> **INSTRUCTIONS FOR THE TASK**:
Give the lines below again, swapping each "Instruction" for "Command" and leaving everything else unchanged.

- - - - - - -

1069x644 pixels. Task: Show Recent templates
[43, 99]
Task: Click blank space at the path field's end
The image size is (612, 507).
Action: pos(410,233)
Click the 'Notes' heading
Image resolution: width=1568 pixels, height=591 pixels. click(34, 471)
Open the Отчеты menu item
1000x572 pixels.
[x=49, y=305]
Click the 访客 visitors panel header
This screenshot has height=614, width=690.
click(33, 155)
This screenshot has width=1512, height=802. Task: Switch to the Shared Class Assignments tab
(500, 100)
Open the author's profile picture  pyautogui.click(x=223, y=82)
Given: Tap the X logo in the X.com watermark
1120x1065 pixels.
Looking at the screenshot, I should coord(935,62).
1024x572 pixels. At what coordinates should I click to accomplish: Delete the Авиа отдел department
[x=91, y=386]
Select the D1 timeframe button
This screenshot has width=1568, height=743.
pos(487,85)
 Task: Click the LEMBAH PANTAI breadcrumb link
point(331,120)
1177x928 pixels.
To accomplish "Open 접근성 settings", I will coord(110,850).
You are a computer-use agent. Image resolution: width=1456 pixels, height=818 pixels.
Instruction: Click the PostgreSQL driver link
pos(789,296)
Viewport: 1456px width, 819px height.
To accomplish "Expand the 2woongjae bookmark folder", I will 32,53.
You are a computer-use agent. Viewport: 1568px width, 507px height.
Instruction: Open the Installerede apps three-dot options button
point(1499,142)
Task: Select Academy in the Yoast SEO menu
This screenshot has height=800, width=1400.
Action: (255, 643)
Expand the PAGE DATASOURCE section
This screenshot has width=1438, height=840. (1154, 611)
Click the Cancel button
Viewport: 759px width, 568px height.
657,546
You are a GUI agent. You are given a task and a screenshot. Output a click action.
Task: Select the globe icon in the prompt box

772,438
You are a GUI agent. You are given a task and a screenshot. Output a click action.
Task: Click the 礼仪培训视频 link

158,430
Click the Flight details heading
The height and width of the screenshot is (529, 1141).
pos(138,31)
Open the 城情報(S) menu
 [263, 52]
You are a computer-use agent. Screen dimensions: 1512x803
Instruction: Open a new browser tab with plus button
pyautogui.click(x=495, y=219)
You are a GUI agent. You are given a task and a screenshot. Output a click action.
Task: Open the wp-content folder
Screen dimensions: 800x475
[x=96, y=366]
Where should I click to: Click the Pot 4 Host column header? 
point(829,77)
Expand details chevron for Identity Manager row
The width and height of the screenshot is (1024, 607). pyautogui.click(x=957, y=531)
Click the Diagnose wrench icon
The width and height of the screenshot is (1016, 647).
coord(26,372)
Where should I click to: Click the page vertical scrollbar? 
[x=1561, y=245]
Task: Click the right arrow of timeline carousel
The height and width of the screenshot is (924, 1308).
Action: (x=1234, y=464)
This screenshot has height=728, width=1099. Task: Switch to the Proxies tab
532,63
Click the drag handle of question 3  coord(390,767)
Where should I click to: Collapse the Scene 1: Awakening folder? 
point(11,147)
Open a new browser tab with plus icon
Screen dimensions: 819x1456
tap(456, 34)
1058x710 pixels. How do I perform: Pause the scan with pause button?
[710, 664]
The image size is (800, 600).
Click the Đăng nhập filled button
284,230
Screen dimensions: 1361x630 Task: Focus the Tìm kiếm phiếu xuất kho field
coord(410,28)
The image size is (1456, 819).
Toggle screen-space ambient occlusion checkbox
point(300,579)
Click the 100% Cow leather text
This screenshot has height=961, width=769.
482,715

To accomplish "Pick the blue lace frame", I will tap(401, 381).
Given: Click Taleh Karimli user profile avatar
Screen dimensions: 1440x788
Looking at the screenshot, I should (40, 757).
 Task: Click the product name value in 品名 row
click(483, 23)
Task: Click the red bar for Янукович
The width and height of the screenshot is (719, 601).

- - - - - - -

> **EXERCISE RESULT**:
1069x644 pixels. Task: Show Recent templates
[43, 99]
Task: Click blank space at the path field's end
The image size is (612, 507).
Action: pos(410,233)
Click the 'Notes' heading
Image resolution: width=1568 pixels, height=591 pixels. click(34, 471)
Open the Отчеты menu item
1000x572 pixels.
[x=49, y=305]
Click the 访客 visitors panel header
This screenshot has height=614, width=690.
click(33, 155)
This screenshot has width=1512, height=802. Task: Switch to the Shared Class Assignments tab
(500, 100)
Open the author's profile picture  pyautogui.click(x=223, y=82)
Given: Tap the X logo in the X.com watermark
1120x1065 pixels.
Looking at the screenshot, I should coord(935,62).
1024x572 pixels. At what coordinates should I click to accomplish: Delete the Авиа отдел department
[x=91, y=386]
Select the D1 timeframe button
This screenshot has width=1568, height=743.
pos(487,85)
 Task: Click the LEMBAH PANTAI breadcrumb link
point(331,120)
1177x928 pixels.
To accomplish "Open 접근성 settings", I will coord(110,850).
You are a computer-use agent. Image resolution: width=1456 pixels, height=818 pixels.
Command: Click the PostgreSQL driver link
pos(789,296)
Viewport: 1456px width, 819px height.
To accomplish "Expand the 2woongjae bookmark folder", I will 32,53.
You are a computer-use agent. Viewport: 1568px width, 507px height.
Command: Open the Installerede apps three-dot options button
point(1499,142)
Task: Select Academy in the Yoast SEO menu
This screenshot has height=800, width=1400.
Action: (255, 643)
Expand the PAGE DATASOURCE section
This screenshot has width=1438, height=840. (1154, 611)
Click the Cancel button
Viewport: 759px width, 568px height.
657,546
You are a GUI agent. You are given a task and a screenshot. Output a click action.
Task: Select the globe icon in the prompt box

772,438
You are a GUI agent. You are given a task and a screenshot. Output a click action.
Task: Click the 礼仪培训视频 link

158,430
Click the Flight details heading
The height and width of the screenshot is (529, 1141).
pos(138,31)
Open the 城情報(S) menu
 [263, 52]
You are a computer-use agent. Screen dimensions: 1512x803
Command: Open a new browser tab with plus button
pyautogui.click(x=495, y=219)
You are a GUI agent. You are given a task and a screenshot. Output a click action.
Task: Open the wp-content folder
Screen dimensions: 800x475
[x=96, y=366]
Where should I click to: Click the Pot 4 Host column header? 
point(829,77)
Expand details chevron for Identity Manager row
The width and height of the screenshot is (1024, 607). pyautogui.click(x=957, y=531)
Click the Diagnose wrench icon
The width and height of the screenshot is (1016, 647).
coord(26,372)
Where should I click to: Click the page vertical scrollbar? 
[x=1561, y=245]
Task: Click the right arrow of timeline carousel
The height and width of the screenshot is (924, 1308).
Action: (x=1234, y=464)
This screenshot has height=728, width=1099. Task: Switch to the Proxies tab
532,63
Click the drag handle of question 3  coord(390,767)
Where should I click to: Collapse the Scene 1: Awakening folder? 
point(11,147)
Open a new browser tab with plus icon
Screen dimensions: 819x1456
tap(456, 34)
1058x710 pixels. How do I perform: Pause the scan with pause button?
[710, 664]
The image size is (800, 600).
Click the Đăng nhập filled button
284,230
Screen dimensions: 1361x630 Task: Focus the Tìm kiếm phiếu xuất kho field
coord(410,28)
The image size is (1456, 819).
Toggle screen-space ambient occlusion checkbox
point(300,579)
Click the 100% Cow leather text
This screenshot has height=961, width=769.
482,715

To accomplish "Pick the blue lace frame", I will tap(401, 381).
Given: Click Taleh Karimli user profile avatar
Screen dimensions: 1440x788
Looking at the screenshot, I should (40, 757).
 Task: Click the product name value in 品名 row
click(483, 23)
Task: Click the red bar for Янукович
The width and height of the screenshot is (719, 601).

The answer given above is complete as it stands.